Los últimos vestigios del mar libre

La Voz

AROUSA

VÍTOR MEJUTO

Cofradías de Barbanza y Arousa reclaman sus derechos sobre bancos que ahora explotan de forma conjunta todos los pósitos «Ó mar hai que darlle para que el devolva». Esa frase fue pronunciada por Isabel Pérez, la presidenta de las mariscadoras de Cambados. Pero surge en cualquier conversación con los responsables de las cofradías de la ría de Arousa. Todos ellos aseguran haber aprendido bien una lección que pivota sobre dos palabras: profesionalización y racionalización. Esas son las claves, dicen, para que el trabajo del mar crezca, para que sus «obreros» consigan buenos salarios, y para que la gallina no deje de poner huevos de oro. El mapa de la ría se divide ahora en parcelas. En ellas, los pósitos siembran, limpian y recogen. Pero quedan vestigios del «mar libre». Las zonas de libre marisqueo en las que trabajan aquellos que tienen pérmex.

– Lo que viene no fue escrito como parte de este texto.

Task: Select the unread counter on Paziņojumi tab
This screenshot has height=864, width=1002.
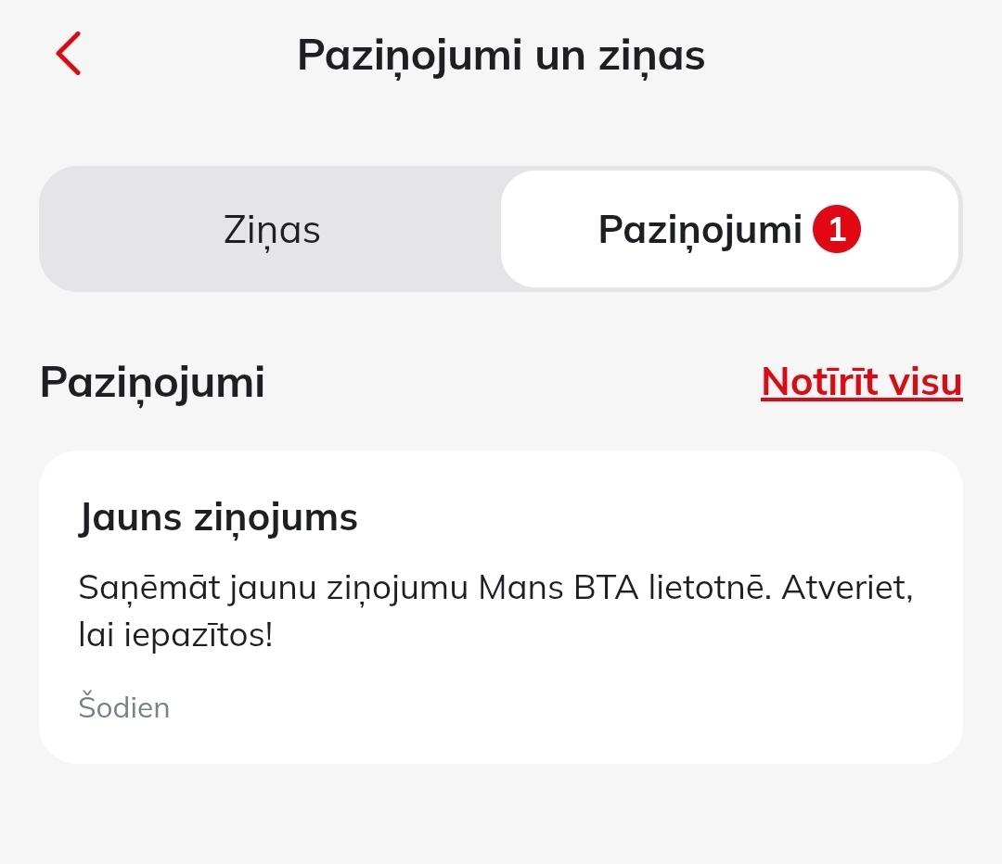Action: [836, 229]
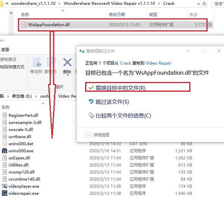Screen dimensions: 224x201
Task: Select the videoplayer.exe file icon
Action: 4,186
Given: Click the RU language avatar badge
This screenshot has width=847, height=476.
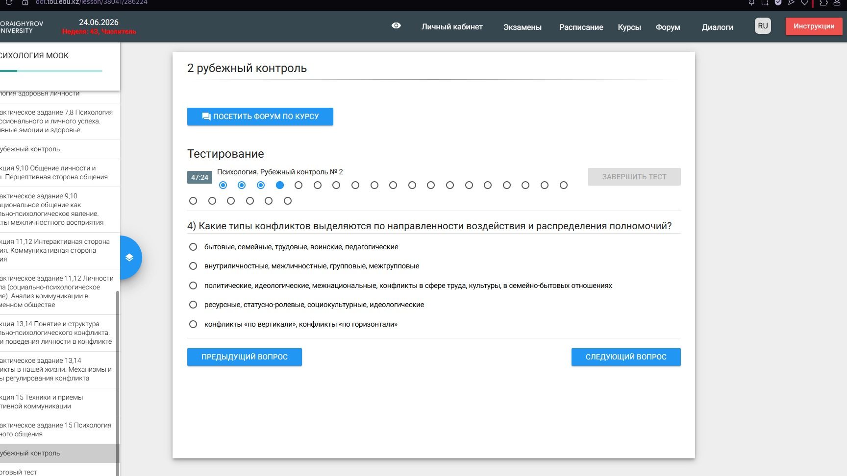Looking at the screenshot, I should [763, 26].
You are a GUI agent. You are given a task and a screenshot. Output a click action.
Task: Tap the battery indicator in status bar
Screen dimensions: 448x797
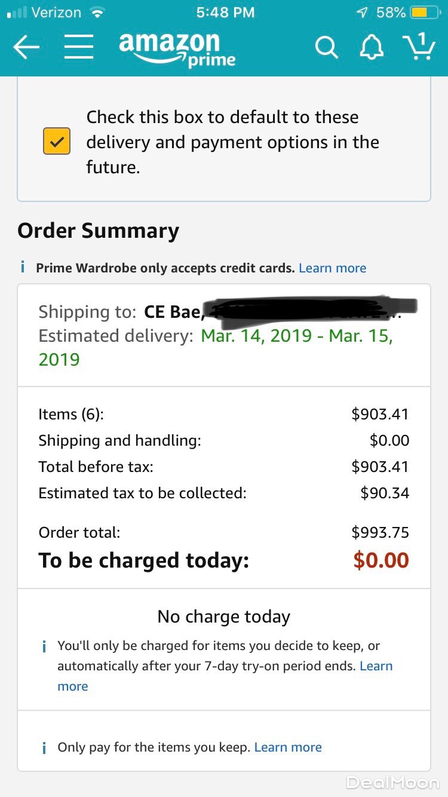click(x=426, y=13)
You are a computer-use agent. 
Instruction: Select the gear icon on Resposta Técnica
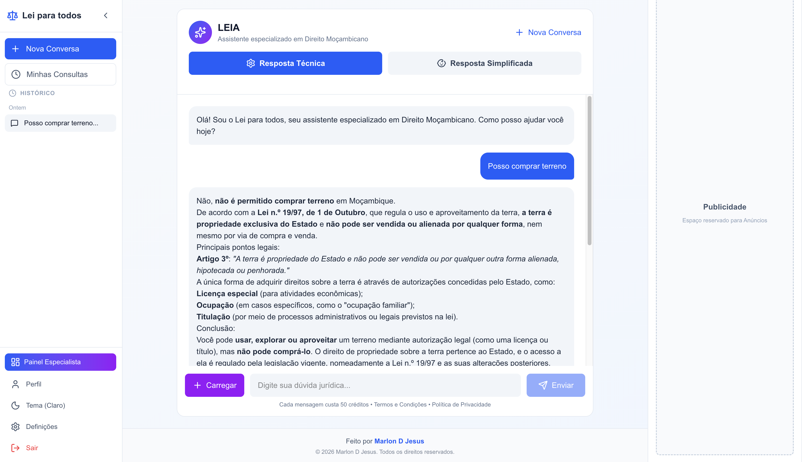[251, 63]
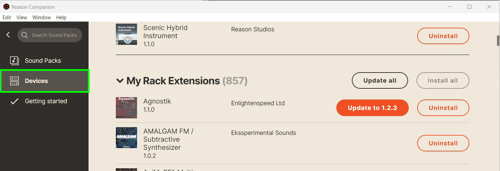Open the AMALGAM FM synthesizer thumbnail

[x=126, y=138]
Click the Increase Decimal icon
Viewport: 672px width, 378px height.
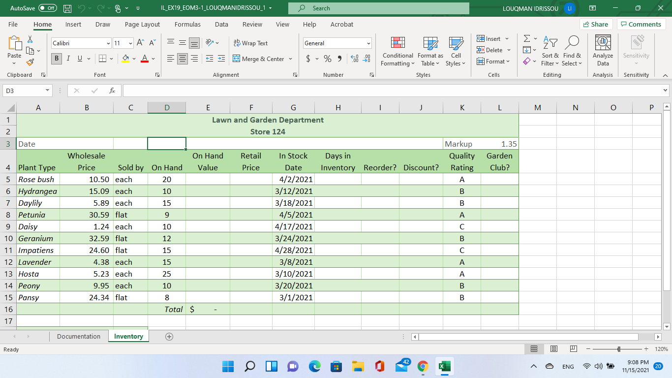[354, 58]
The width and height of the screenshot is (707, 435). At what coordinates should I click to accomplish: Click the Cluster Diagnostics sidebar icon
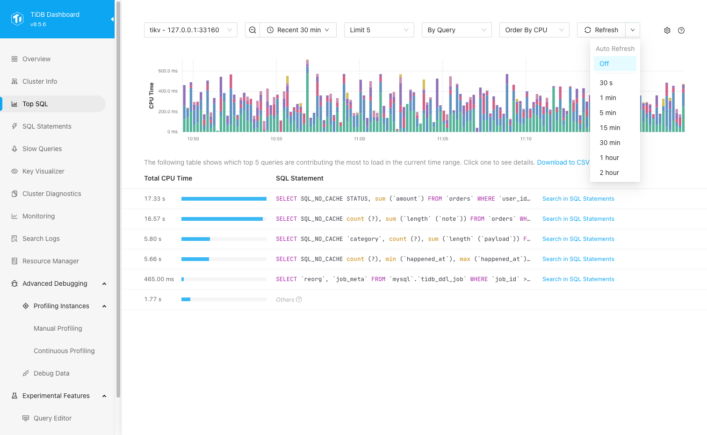click(14, 194)

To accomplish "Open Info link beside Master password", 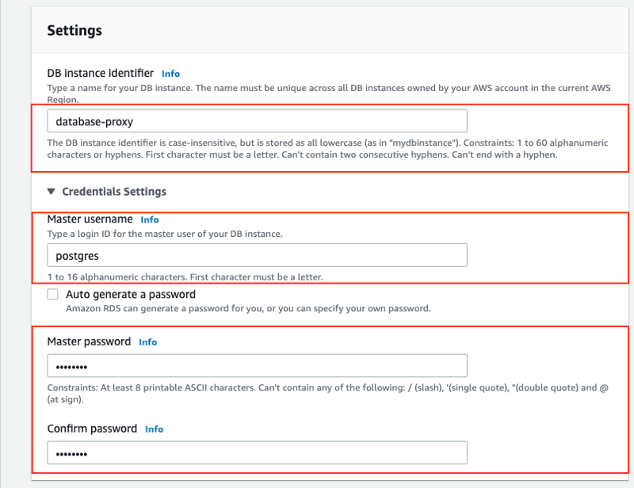I will click(148, 342).
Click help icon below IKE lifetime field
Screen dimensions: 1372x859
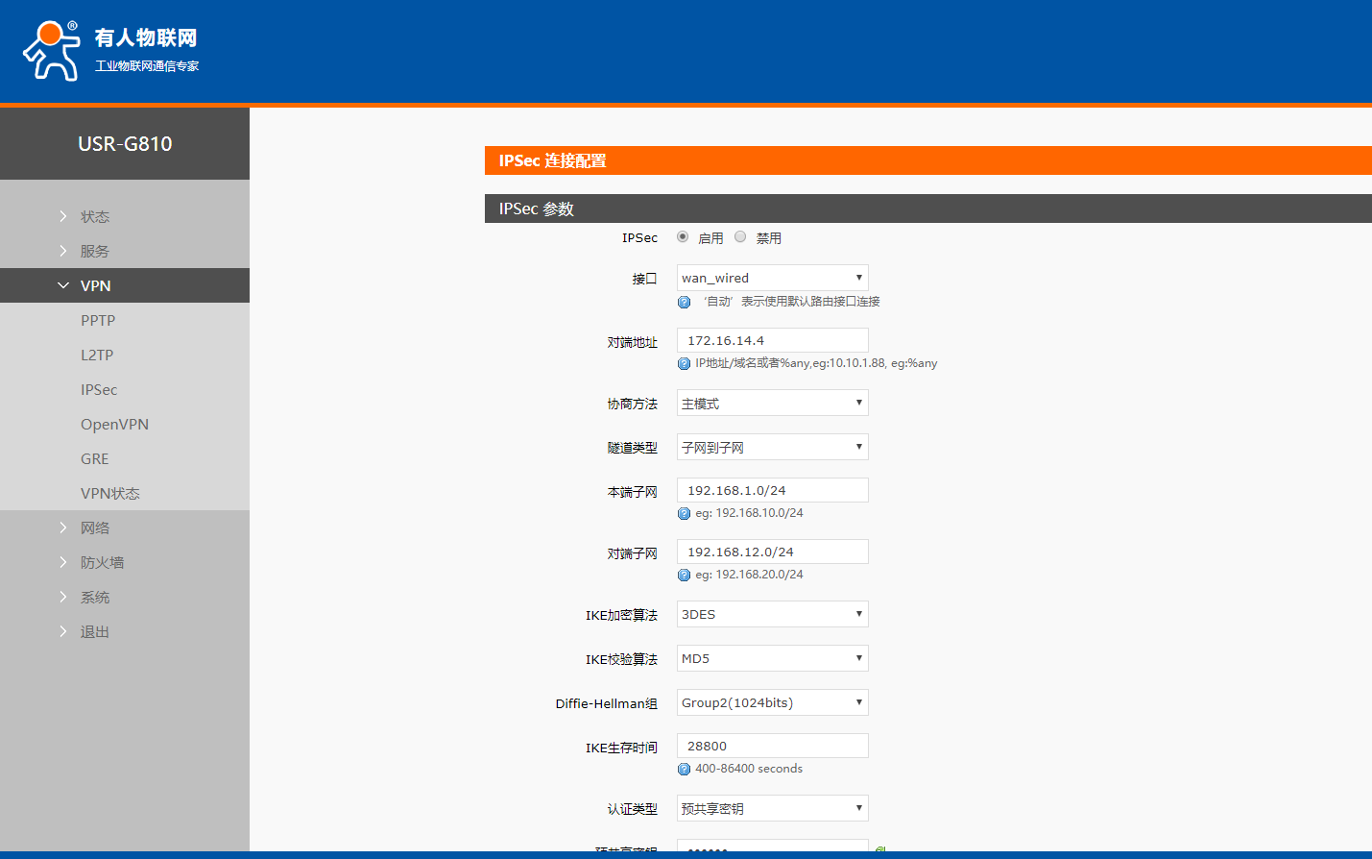tap(684, 769)
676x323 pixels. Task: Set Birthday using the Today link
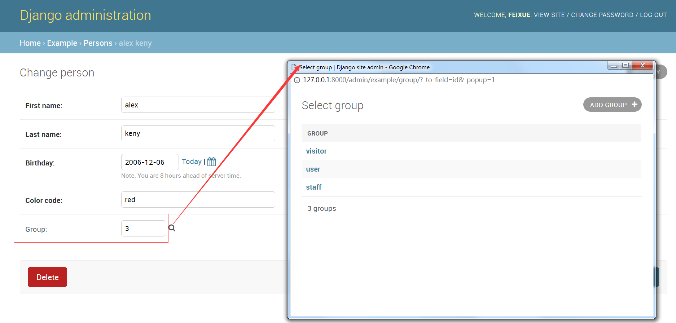[192, 162]
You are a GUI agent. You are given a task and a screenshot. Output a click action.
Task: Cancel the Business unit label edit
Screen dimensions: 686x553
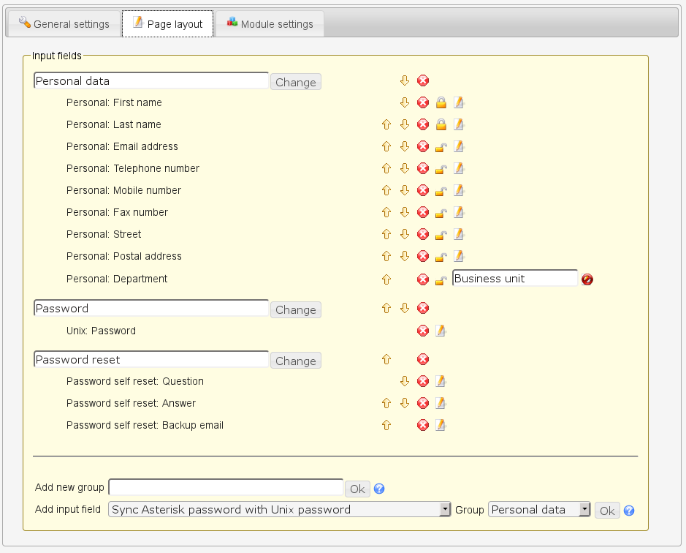587,279
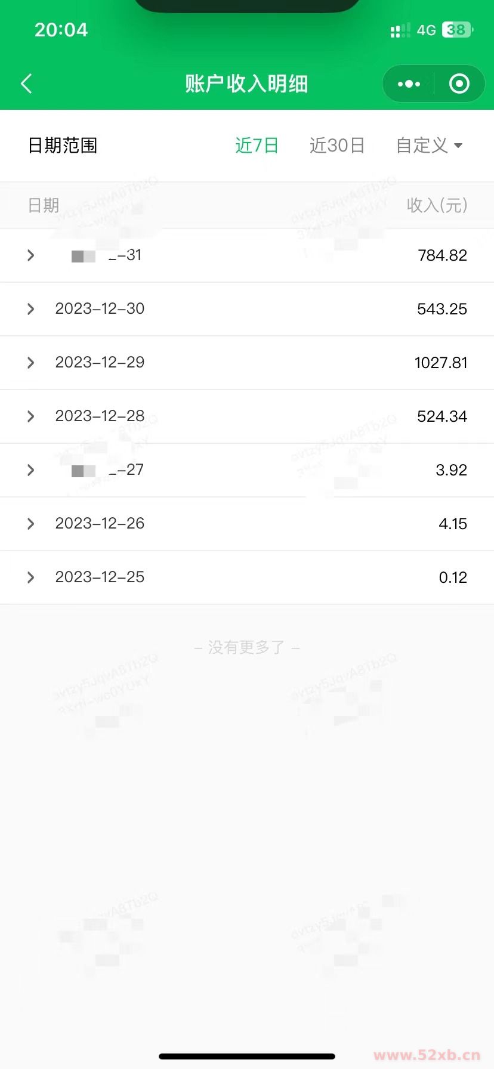The width and height of the screenshot is (494, 1069).
Task: Expand the 2023-12-29 chevron
Action: [x=31, y=363]
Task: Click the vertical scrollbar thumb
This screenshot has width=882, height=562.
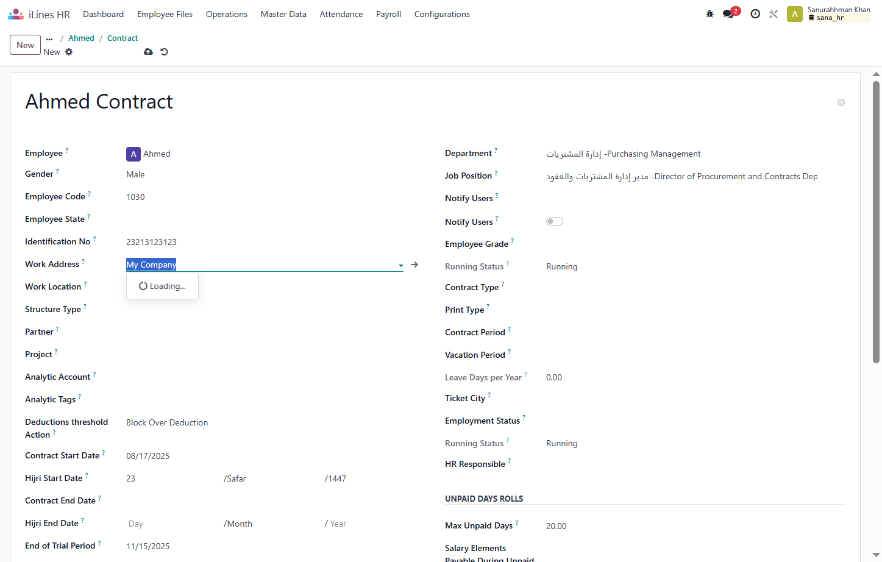Action: coord(877,222)
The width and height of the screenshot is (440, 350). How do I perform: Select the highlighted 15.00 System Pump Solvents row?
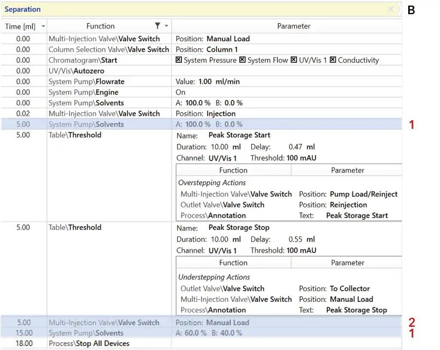coord(86,333)
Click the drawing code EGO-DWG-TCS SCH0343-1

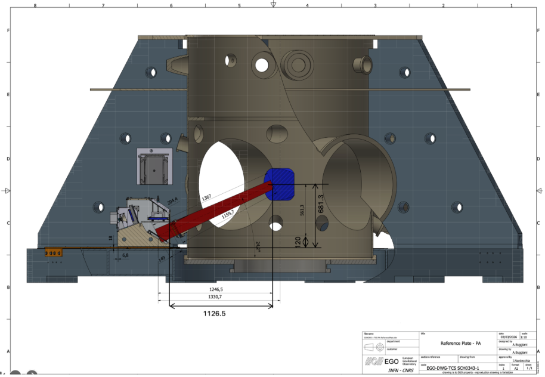pyautogui.click(x=456, y=369)
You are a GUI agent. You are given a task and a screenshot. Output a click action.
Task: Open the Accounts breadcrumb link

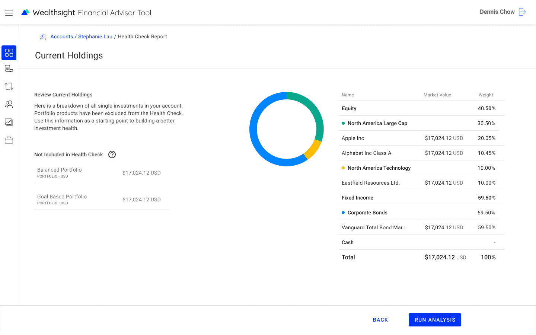point(61,36)

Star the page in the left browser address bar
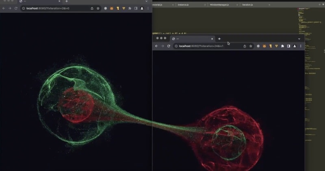[x=98, y=8]
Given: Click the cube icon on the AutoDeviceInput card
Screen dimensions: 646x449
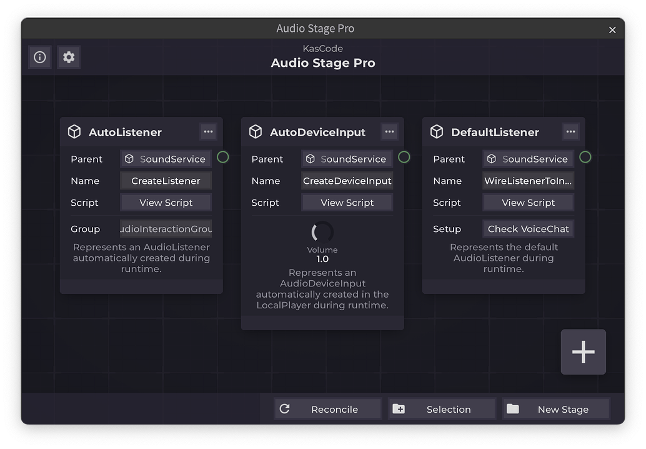Looking at the screenshot, I should 256,131.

26 ago 2000 . Actualizado a las 07:00 h.

ROSA ESTÉVEZ VILAGARCÍA «Prohibido extraer marisco». Ese letrero preside todas las playas de la ría de Arousa en las que existen bancos de almeja. Las propias mariscadoras se encargan de vigilar que ninguna mano ajena a la agrupación extraiga este molusco. En el resto de las cofradías ocurre lo mismo: todas elaboran planes para controlar sus autorizaciones. En ellas, los asociados realizan trabajos de limpieza y sembrado. Unas operaciones que permitirán que «o mar siga dando». De momento, lo hace. Pero, señala el patrón mayor de Carril, «aínda hai moitas zonas que hai que poñer a traballar». Entre ellas, los bancos de libre marisqueo que carecen de planes de explotación. Os Lombos do Ulla, Cabío, y O Baído son los tres ejemplos de ese tipo de explotación. Unos espacios a los que acuden a faenar las flotas de todas las cofradías. Pero sólo a faenar: nadie tiene la obligación de hacer trabajos de mantenimiento. El debate sobre Cabío Algunos han comenzado ya a reclamar la necesidad de que esas extensiones se entreguen a los pósitos «máis próximos». El patrón mayor de Pobra ha reclamado sus derechos sobre Cabío. Y lo hace argumentando que sus autorizaciones se han quedado pequeñas. Y que necesitan espacio. La razón no convence a los responsables de la zona sur de la ría. En general, sus autorizaciones son más pequeñas que las del norte, por lo que no están dispuestos a prescindir de un espacio que consideran «un alivio para os nosos mariscadores». Una revisión de las autorizaciones serviría, dicen desde A Illa, para «poñer sobre a mesa as necesidades reais de cada pósito». Una vez conocidas éstas «poderemos falar de facer un reparto». Pero las reclamaciones sobre los bancos de libre marisqueo no finalizan ahí. Las cofradías de Carril y Rianxo defienden desde hace tiempo su derecho a faenar, de forma compartida y exclusiva, la zona de Os Lombos do Ulla. Ventura Vidal, el responsable de la entidad vilagarciana, explica que «non se pode estar a falar de profesionalización e de xestión, e logo pretender manter esas zonas ó libre albedrío de cada un». Su propuesta está clara: que esos terrenos pasen a manos de quien esté dispuesto a invertir en su cuidado y explotación sostenida.